Önümüze çıkarılan tüm engellere rağmen, ülkemizde yaşanan hukuksuzluklara laik cumhuriyetimizi, ülkemizin bölünmez bütünlüğünü, hukuk devletini, hukukun üstünlüğünü de savunmaya devam edeceğiz. 

Baromuz temsil ettiğimiz avukatların gücü ile, toplum için memleket için hukuk devleti için mücadelesi toplumdaki saygın yerini almıştır. Hangi dönemde nerden ve kimden gelirse gelsin korkmamış, sözünü söylemiştir. İşte bu çizginin ve bu tarihin temsilcisi olan bizler Cumhuriyetin 100. yılının ardından aldığımız güçle tekrar haykırıyoruz. İstanbul Barosu Laik Cumhuriyetin değerlerinin yılmaz savunucusu olmaya devam edecektir. İstanbul Barosu Orhan Adli Apaydın gibi demokrasi tarihine geçen Başkanlarından aldığı güçle, üyesi avukatlarından aldığı güçle yaşanan bütün hukuksuzlara karşı çıkmaya, hukuk devletini ve hukukun üstünlüğünü, adil yargılanmayı, kadını, çocuğu, çevreyi, hakkın olduğu her yerde varolmayı sürdürecektir.

146 yıllık büyük bir çınar olan Baromuz sadece bir meslek örgütünden ibaret olmamıştır. Her dönemde nereden, kimden, nereden gelirse gelsin, haksız, hukuksuz, adil olmayan yargılamaların karşısında durmuştur.

Gücünü bağımsız savunmanın avukatların gücünden ve köklü tarihinden toplumdaki sarsılmaz yerinden alan Baromuz ve onun üyesi bağımsız savunmayı temsil avukatlar tüm tarihi boyunca olduğu gibi efendileri olmadan görevlerini yapmaya devam edeceklerdir. 

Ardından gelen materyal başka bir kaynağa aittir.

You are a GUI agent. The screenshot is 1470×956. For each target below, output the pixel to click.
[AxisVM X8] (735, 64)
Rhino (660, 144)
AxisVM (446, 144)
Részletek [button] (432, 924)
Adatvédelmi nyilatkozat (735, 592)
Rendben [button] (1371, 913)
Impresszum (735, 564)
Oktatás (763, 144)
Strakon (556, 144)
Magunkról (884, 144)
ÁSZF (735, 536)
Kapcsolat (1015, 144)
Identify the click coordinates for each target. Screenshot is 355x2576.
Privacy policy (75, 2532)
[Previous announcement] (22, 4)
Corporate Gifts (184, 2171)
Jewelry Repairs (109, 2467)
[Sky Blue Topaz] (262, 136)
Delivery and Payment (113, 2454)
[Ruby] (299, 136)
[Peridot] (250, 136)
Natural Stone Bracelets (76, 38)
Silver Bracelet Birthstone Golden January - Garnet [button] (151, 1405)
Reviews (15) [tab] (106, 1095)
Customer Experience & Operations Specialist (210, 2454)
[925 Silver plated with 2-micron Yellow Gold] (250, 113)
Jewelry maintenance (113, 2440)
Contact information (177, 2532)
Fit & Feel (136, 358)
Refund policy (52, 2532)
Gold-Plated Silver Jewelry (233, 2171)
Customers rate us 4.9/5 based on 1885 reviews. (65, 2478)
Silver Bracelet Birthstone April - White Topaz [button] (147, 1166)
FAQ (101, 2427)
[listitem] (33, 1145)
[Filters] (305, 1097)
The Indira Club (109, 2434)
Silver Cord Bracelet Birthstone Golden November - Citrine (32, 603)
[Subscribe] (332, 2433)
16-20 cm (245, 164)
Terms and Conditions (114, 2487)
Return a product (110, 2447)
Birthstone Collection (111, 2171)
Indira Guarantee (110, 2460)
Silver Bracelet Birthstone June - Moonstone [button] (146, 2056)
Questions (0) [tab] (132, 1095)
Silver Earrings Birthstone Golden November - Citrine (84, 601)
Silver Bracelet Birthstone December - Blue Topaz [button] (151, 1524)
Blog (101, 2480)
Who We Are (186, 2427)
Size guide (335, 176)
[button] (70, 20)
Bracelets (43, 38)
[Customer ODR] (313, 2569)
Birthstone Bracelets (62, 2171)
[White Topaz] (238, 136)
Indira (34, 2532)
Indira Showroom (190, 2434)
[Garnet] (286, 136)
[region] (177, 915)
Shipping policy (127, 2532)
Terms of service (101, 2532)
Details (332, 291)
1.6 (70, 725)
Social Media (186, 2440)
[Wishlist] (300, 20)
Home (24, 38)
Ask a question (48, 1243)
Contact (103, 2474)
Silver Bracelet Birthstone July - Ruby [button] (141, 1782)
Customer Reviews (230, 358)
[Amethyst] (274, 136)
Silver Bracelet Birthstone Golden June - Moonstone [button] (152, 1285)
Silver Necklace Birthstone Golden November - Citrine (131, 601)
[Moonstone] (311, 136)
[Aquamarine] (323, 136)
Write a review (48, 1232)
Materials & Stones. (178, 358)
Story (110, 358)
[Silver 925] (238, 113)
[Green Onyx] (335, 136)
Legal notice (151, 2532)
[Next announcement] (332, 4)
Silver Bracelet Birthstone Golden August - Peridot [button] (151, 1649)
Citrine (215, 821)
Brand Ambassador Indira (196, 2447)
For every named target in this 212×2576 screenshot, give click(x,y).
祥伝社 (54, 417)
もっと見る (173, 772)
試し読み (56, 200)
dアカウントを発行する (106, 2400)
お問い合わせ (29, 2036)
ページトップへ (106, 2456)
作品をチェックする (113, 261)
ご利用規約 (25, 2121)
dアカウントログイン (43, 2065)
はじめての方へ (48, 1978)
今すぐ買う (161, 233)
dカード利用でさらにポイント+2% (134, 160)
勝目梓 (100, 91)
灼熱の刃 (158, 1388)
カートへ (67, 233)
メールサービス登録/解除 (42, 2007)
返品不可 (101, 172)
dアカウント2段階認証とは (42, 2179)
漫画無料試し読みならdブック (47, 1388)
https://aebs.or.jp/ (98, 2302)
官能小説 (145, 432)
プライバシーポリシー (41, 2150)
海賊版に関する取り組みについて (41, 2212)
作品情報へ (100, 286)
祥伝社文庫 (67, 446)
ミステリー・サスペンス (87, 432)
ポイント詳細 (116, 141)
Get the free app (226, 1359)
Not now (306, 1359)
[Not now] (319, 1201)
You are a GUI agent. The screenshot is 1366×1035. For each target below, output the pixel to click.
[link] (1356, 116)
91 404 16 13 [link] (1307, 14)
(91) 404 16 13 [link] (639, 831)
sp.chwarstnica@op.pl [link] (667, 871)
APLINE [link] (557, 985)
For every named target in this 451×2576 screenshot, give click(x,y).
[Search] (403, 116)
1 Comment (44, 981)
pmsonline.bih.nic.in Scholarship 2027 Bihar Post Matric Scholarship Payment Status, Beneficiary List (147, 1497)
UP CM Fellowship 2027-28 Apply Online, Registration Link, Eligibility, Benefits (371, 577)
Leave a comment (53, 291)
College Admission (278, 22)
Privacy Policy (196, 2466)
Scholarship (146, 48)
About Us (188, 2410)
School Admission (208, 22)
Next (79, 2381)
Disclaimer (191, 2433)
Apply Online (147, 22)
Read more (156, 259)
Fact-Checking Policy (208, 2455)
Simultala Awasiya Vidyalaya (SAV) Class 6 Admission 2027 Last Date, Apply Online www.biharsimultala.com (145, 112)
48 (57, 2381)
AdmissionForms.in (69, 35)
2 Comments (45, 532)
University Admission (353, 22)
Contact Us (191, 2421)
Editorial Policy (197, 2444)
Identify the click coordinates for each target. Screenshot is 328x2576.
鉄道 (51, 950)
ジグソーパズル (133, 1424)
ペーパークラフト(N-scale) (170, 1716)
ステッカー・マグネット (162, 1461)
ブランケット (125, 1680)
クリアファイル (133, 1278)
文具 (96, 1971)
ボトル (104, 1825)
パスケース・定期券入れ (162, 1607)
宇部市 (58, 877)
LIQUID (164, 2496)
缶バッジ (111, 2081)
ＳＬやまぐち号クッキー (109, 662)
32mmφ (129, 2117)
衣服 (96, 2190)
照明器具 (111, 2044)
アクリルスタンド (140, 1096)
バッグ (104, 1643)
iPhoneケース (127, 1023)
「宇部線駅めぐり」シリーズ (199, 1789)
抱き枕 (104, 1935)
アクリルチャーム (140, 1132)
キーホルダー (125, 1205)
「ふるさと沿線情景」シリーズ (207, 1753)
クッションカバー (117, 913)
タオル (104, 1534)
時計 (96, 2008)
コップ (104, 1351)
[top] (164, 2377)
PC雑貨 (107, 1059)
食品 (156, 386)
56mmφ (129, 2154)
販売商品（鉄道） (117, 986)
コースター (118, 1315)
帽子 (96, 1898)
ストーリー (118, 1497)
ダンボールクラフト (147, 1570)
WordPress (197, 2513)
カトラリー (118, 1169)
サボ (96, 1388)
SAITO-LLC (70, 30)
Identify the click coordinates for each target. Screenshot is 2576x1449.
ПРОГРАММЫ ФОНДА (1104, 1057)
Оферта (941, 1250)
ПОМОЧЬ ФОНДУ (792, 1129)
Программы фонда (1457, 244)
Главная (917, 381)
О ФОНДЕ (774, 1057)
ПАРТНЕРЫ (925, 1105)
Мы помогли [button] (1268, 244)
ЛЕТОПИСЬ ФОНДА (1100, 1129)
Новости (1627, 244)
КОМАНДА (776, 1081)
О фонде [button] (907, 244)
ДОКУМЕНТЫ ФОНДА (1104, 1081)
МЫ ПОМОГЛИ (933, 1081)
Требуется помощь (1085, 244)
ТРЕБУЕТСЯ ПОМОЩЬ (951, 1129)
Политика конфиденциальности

Bugün aramızda olmayan mesleğimizin tüm emekçilerini, Av. Ali Günday’ı, Av. Ersin Arslan’ı, Av. Servet Bakırtaş’ın da aralarında olduğu meslek şehitlerimizi, depremde hayatını yitiren yurttaş ve meslektaşlarımı saygı ve rahmetle anıyorum.

Hak mücadelesine yüreğini ve emeğini koymuş tüm avukat ve avukat stajyeri meslektaşlarım hepinizin Avukatlar Günü'nü en içten dileklerimle kutluyorum."